Clinton leads delegate count with 1,428 to Sanders’s 1,153; their threshold is 2,382, with “Superdelegates”, who include present and past presidents, federal lawmakers and party officials. They are also called “unpledged” delegates who are not bound to any of the candidates, and are free to vote for who they like — Clinton leads this category as well, 516 to 39 as of Tuesday.
Indian American in the race
The Tuesday primaries will also determine the fate of Indian American Kumar Barve, who is seeking the Democratic party nomination for the House of Representatives from Maryland.
Barve, a member of the Maryland state House of Delegates since 1991, is seeking the party ticket from congressional district 8, which is a safe Democratic seat.
Whoever wins the nomination stands to easily win in the general election in November.
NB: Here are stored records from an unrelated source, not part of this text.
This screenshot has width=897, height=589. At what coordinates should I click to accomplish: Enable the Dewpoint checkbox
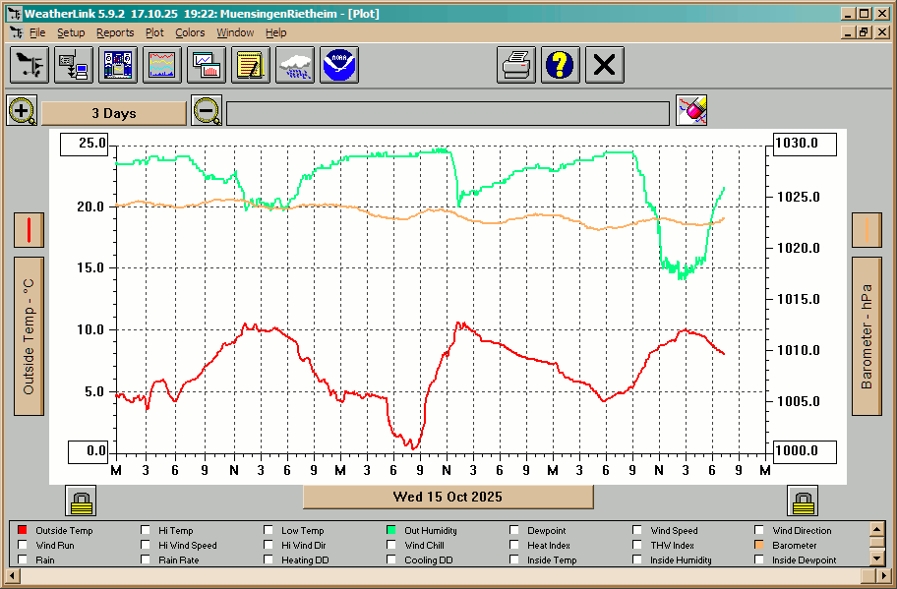[x=515, y=531]
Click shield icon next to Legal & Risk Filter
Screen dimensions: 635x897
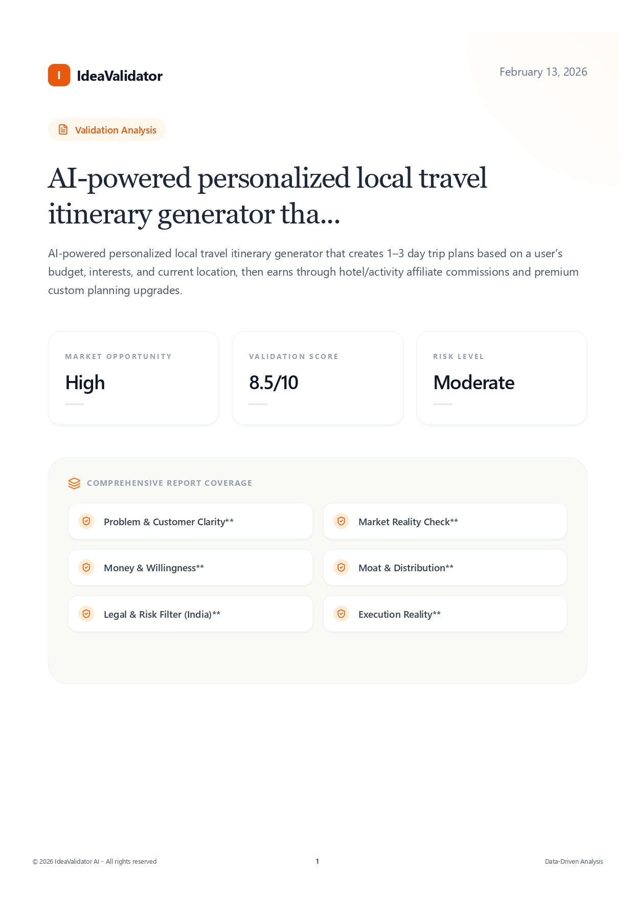click(86, 614)

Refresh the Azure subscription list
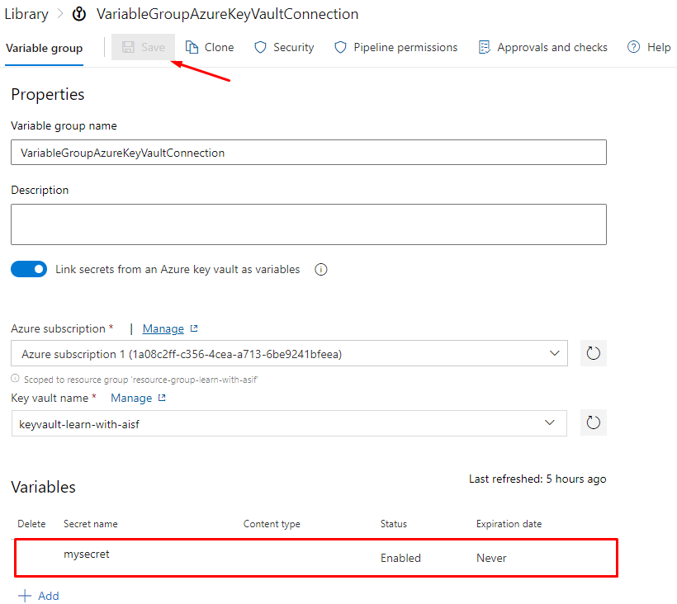click(x=593, y=354)
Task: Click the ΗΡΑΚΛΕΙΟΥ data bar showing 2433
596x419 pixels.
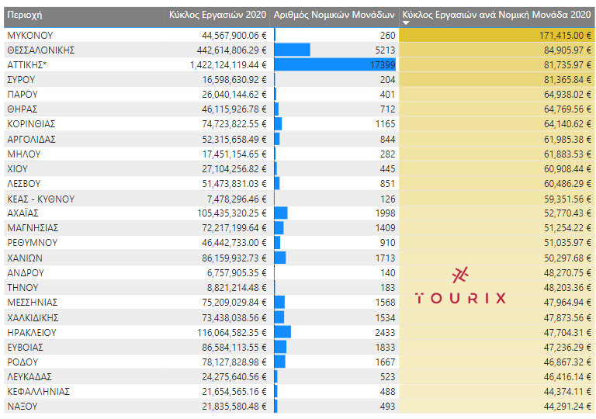Action: click(x=283, y=331)
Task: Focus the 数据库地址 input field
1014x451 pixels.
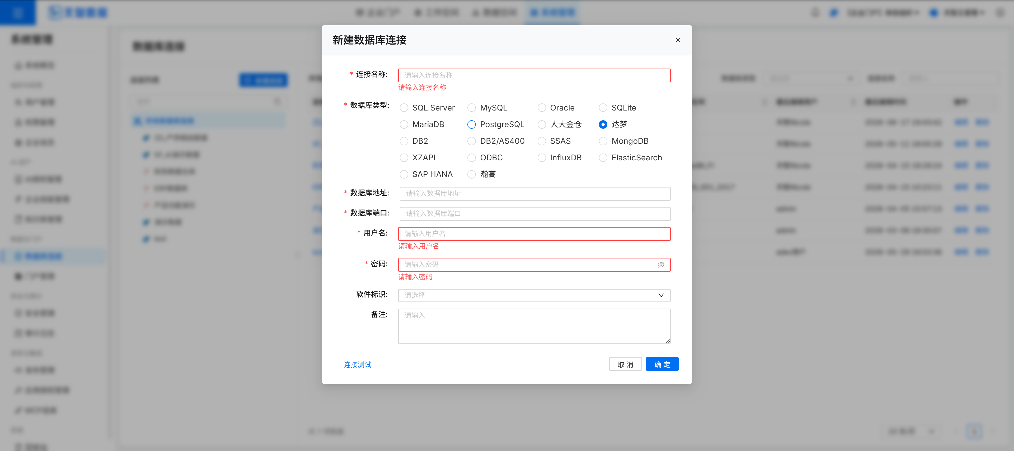Action: click(535, 193)
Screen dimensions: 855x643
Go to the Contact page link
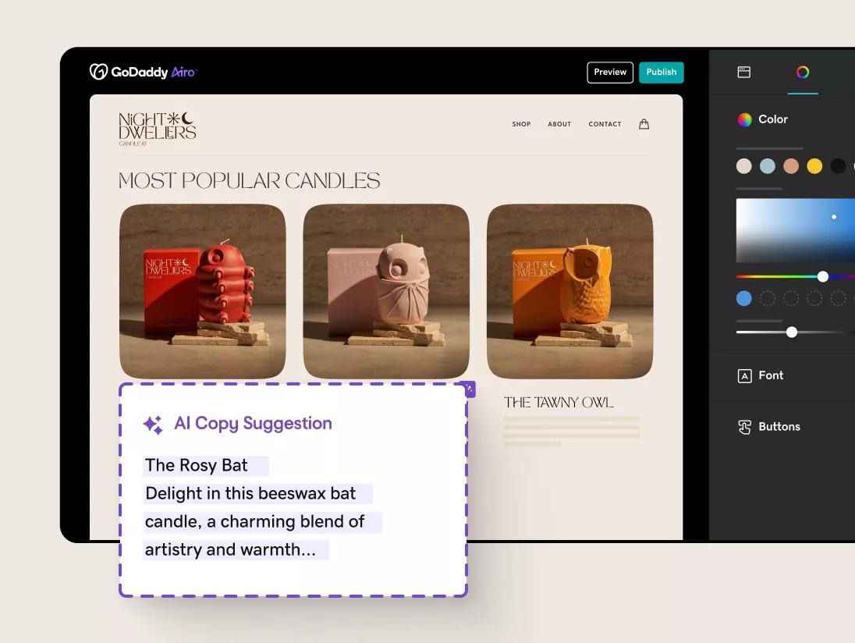pos(605,124)
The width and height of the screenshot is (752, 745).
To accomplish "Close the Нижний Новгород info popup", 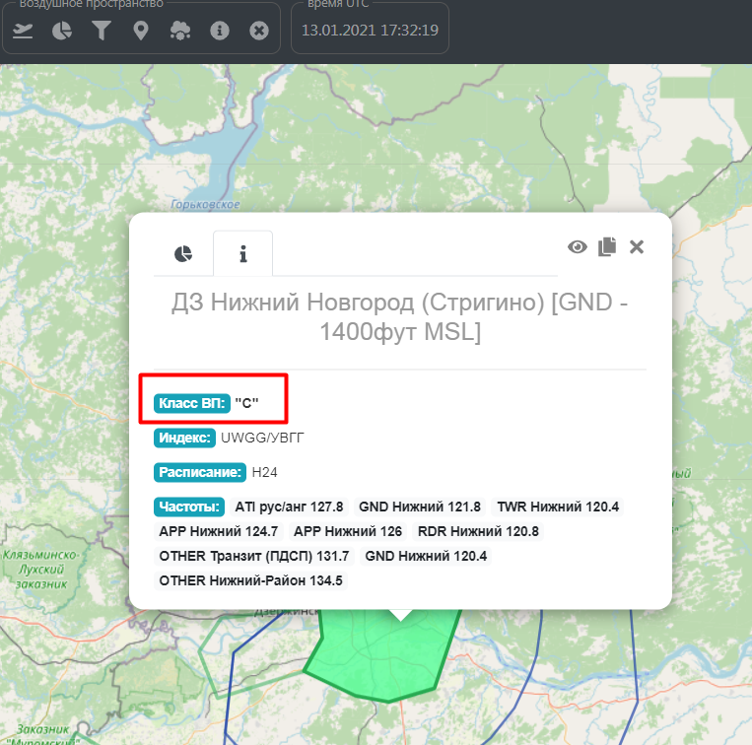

For Democrats, thus, the Tuesday primary is the big election this cycle.
Barve is the first Indian American ever elected to a state legislature in the US, in 1990. If he wins now, he will be only the fourth Indian American ever in US Congress, but he is in a tight contest.
Other Indian-Americans in the congressional race in 2016 include California attorney general Kamala Harris, who is running for US senate and Ro Khanna, Raja Krishnamoorthi, Pramila Jayapal and Mary Thomas, running for the House of Representatives.